Zero conversion in sql

oracle

Char convertion in Oracle have a pattern: to_char(number,'pattern') and provide option "s" to take sign to result, for ex: select to_char(10,'S999') from dual; will return +10, but when i check select to_char(0,'S999') from dual; it return +0
Anyone could explain why 🙂

Best Answer

It's happens because s specifier makes presence of sign mandatory and places it on specified position. Even you can put sign as last symbol in string, look at number format documentation or just try:

select
  to_char(10,'S999')  "10 S999",
  to_char(-10,'S999') "-10 S999",
  to_char(0,'S999')   "0 S999",
  to_char(10,'999S')  "10 999S",
  to_char(-10,'999S') "-10 999S",
  to_char(0,'999S')   "0 999S"
from dual

SQLFiddle

According to documentation:

Negative return values automatically contain a leading negative sign and positive values automatically contain a leading space unless the format model contains the MI, S, or PR format element.

you always get a "minus" char for negative values at start of a string, so there are no need for S format specifier at most of the cases.
But if you need for some purpose to always place a sign before or after digits, then you can use S format specifier.

If you ask "why +0 and not -0" - it's just "by design" :)

Update
And some words about "design":

A long time ago (far far away ... :) ) Oracle decide to use special values of data types to indicate null values. For character data it's empty string (that's also source of two string types - varchar and varchar2) and for numeric types it's -0 value.

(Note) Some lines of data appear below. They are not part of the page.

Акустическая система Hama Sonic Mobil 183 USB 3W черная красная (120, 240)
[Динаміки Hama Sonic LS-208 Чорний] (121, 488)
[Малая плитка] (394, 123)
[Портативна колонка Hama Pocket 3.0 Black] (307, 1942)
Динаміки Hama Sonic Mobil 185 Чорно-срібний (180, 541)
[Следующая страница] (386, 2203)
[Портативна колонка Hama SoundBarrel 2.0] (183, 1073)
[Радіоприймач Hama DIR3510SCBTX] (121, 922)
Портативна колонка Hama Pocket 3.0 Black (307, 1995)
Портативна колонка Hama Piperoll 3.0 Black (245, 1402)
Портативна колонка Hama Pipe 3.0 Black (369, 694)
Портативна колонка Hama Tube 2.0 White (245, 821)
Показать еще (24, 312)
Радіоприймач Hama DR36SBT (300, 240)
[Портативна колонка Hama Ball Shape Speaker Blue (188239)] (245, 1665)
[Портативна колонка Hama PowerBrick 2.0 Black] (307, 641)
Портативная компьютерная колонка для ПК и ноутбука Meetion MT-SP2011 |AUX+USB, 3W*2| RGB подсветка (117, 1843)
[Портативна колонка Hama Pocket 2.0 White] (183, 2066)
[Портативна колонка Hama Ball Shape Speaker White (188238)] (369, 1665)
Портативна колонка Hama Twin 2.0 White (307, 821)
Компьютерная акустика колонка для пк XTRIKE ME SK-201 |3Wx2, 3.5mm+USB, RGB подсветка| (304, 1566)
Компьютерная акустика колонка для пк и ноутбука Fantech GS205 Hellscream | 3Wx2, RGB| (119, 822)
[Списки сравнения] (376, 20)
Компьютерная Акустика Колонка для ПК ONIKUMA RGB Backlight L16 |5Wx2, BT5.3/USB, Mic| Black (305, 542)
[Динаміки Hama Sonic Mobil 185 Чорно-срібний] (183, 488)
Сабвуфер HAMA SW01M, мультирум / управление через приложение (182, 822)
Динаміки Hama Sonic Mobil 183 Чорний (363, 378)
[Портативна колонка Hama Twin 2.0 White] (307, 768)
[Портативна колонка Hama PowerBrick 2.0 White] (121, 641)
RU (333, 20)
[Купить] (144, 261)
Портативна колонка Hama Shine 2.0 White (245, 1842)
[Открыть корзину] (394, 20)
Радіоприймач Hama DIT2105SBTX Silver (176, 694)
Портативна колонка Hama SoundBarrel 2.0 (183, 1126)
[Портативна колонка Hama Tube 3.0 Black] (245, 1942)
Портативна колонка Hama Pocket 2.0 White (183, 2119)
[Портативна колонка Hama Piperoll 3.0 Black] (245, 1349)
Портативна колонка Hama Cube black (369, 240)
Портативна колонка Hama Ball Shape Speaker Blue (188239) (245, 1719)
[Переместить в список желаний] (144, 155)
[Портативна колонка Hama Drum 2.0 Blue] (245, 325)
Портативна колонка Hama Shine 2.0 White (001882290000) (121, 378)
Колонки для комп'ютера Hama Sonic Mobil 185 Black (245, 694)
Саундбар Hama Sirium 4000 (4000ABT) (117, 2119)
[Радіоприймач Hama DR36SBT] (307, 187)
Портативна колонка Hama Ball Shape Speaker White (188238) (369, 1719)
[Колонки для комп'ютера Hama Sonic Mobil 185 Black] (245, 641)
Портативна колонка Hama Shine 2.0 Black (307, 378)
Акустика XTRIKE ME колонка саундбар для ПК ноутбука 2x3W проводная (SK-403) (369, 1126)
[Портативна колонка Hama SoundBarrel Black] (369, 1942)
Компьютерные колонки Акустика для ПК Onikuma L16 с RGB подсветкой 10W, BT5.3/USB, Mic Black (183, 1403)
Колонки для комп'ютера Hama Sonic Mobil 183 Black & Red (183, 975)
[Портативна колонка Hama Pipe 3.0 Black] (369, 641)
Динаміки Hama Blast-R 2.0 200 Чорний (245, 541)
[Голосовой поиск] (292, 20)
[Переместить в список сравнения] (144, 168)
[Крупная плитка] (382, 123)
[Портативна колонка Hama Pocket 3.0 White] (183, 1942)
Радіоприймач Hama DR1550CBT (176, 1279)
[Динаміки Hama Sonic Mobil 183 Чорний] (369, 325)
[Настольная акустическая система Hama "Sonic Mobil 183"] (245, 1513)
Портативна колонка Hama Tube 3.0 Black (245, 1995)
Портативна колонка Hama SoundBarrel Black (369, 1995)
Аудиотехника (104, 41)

If you look at specification of computer number format you can find, that for a signed number one bit always reserved to store sign. Zero value of this bit treated as '+' and value 1 as -.
Two representations of zero -0 and +0 are same from the point of view of math and one of them can be eliminated without loosing any functionality. So, Oracle designers decide to always store zero value as +0 and treat -0 as null.
May be behavior changed in modern versions of Oracle, but for compatibility reasons zero value normalization remains unchanged till today and you always got +0 in string representation.